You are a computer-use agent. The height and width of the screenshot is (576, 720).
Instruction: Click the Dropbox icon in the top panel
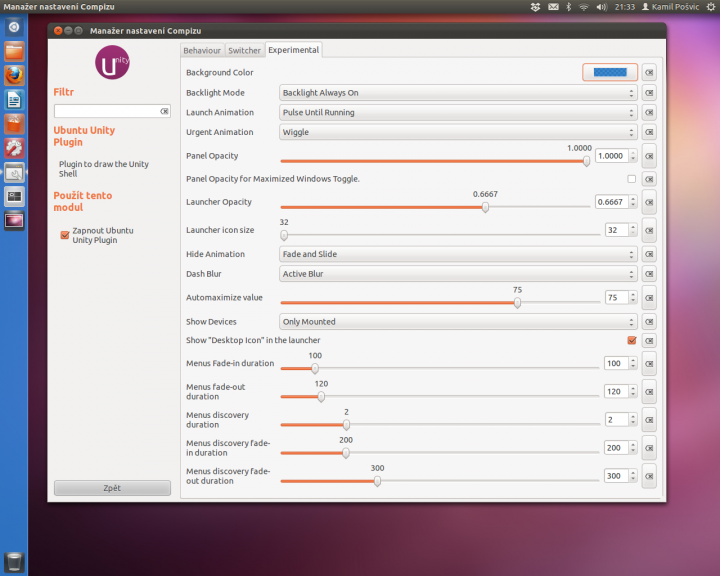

...

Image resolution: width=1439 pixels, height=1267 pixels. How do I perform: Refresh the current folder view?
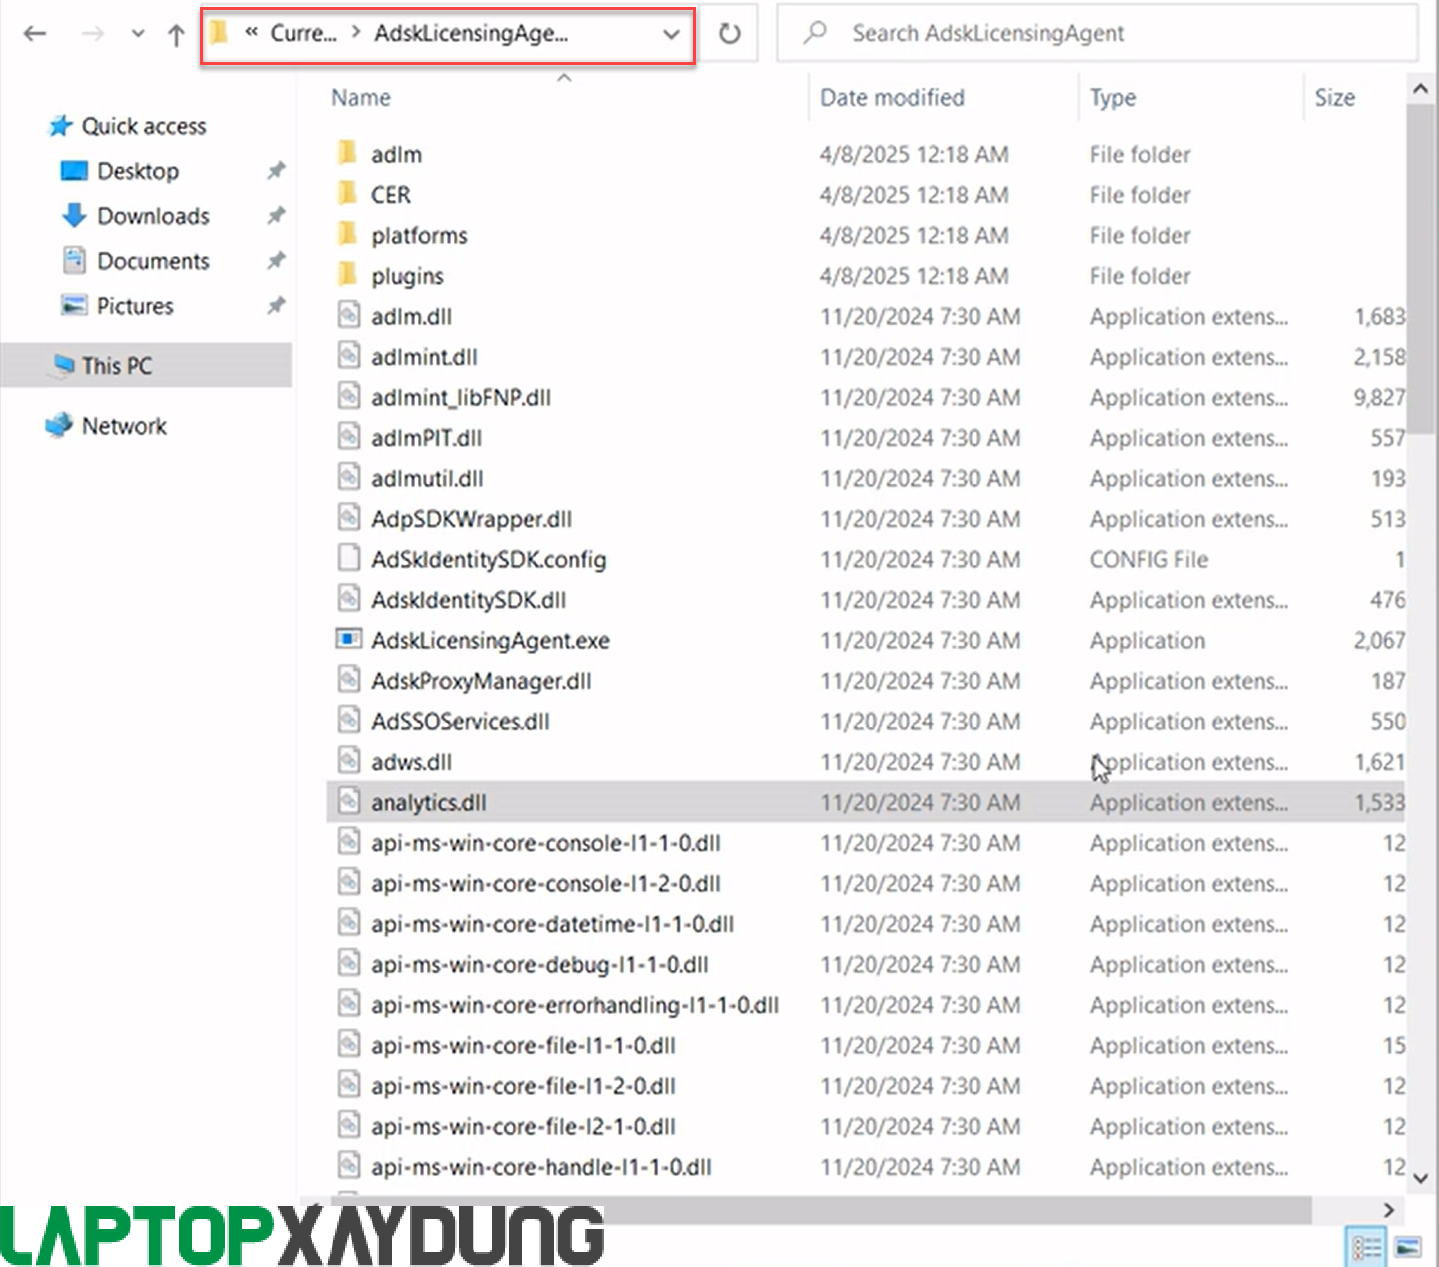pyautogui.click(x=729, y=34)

* * *

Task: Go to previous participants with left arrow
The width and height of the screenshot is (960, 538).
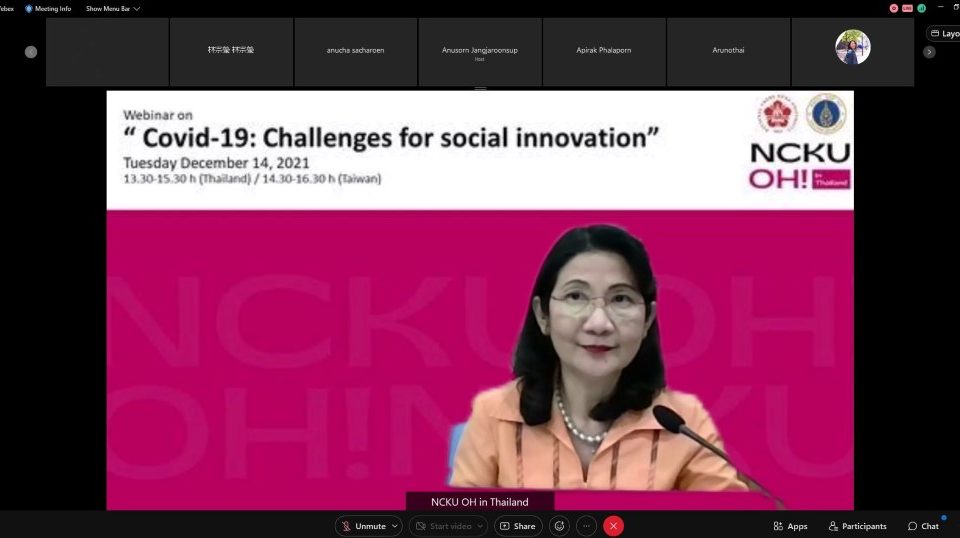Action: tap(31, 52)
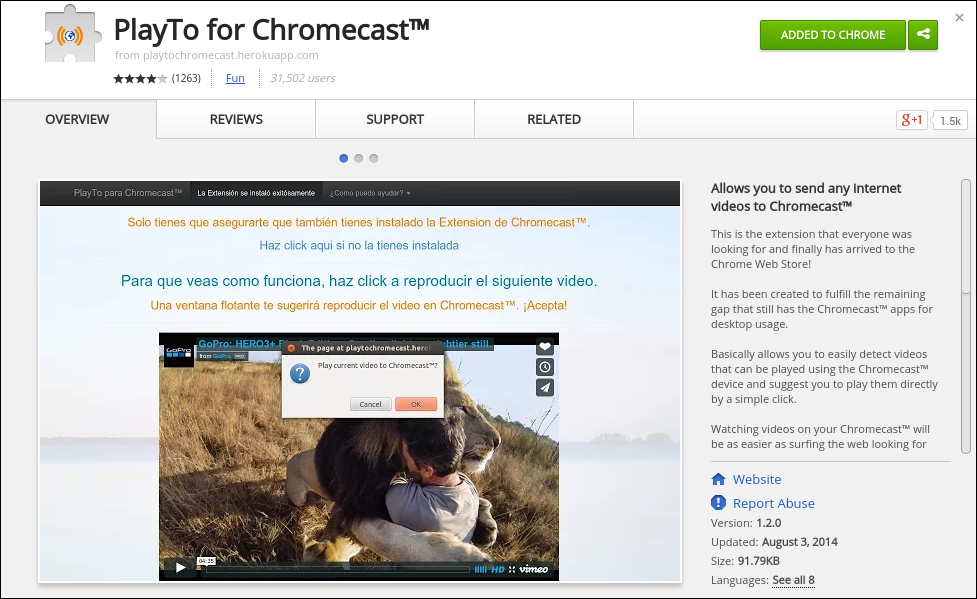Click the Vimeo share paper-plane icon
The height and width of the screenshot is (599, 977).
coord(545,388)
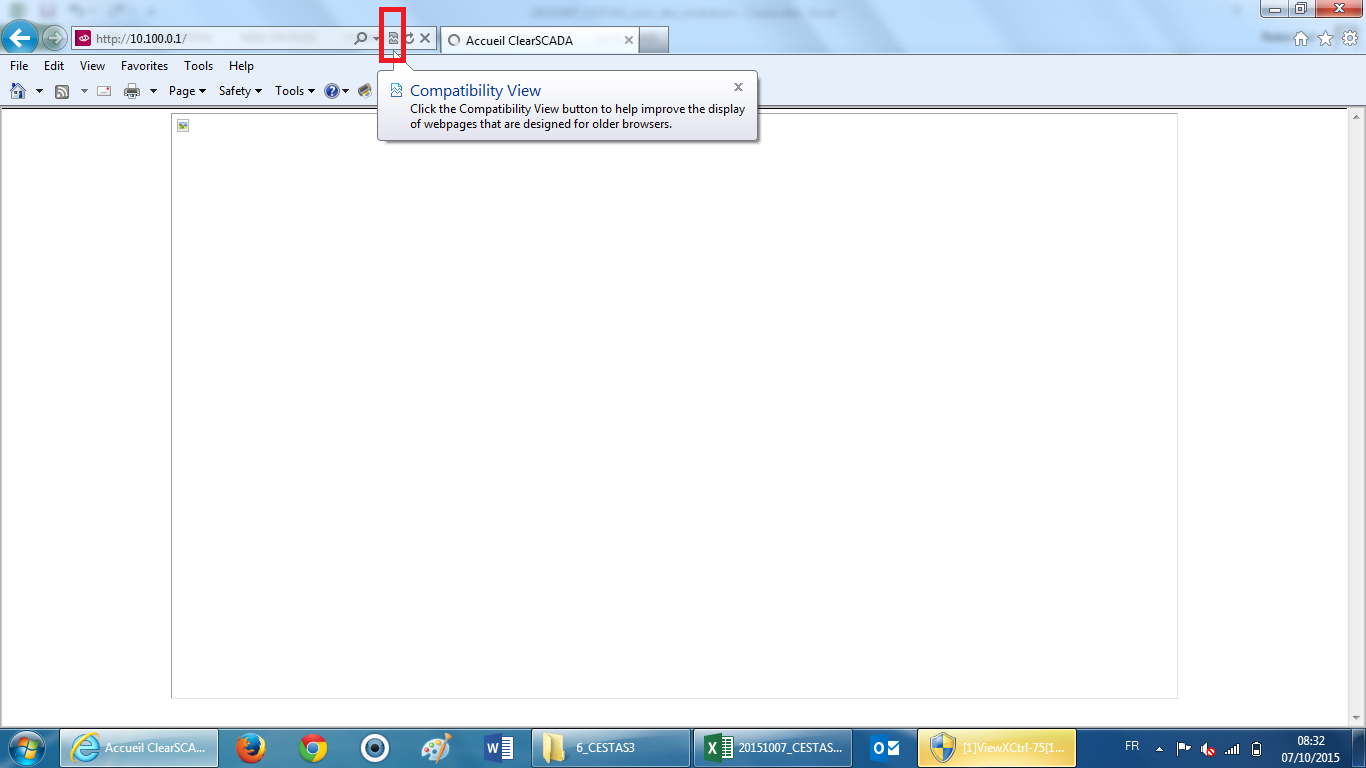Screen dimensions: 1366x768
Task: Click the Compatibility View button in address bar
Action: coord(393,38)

**Task to carry out:** Looking at the records above, return exactly the lines from the line with "You are a computer-use" to the line with "Instruction: Click the", both ends included.

**Exercise output:**
You are a computer-use agent. The height and width of the screenshot is (576, 720).
Instruction: Click the Dropbox icon in the top panel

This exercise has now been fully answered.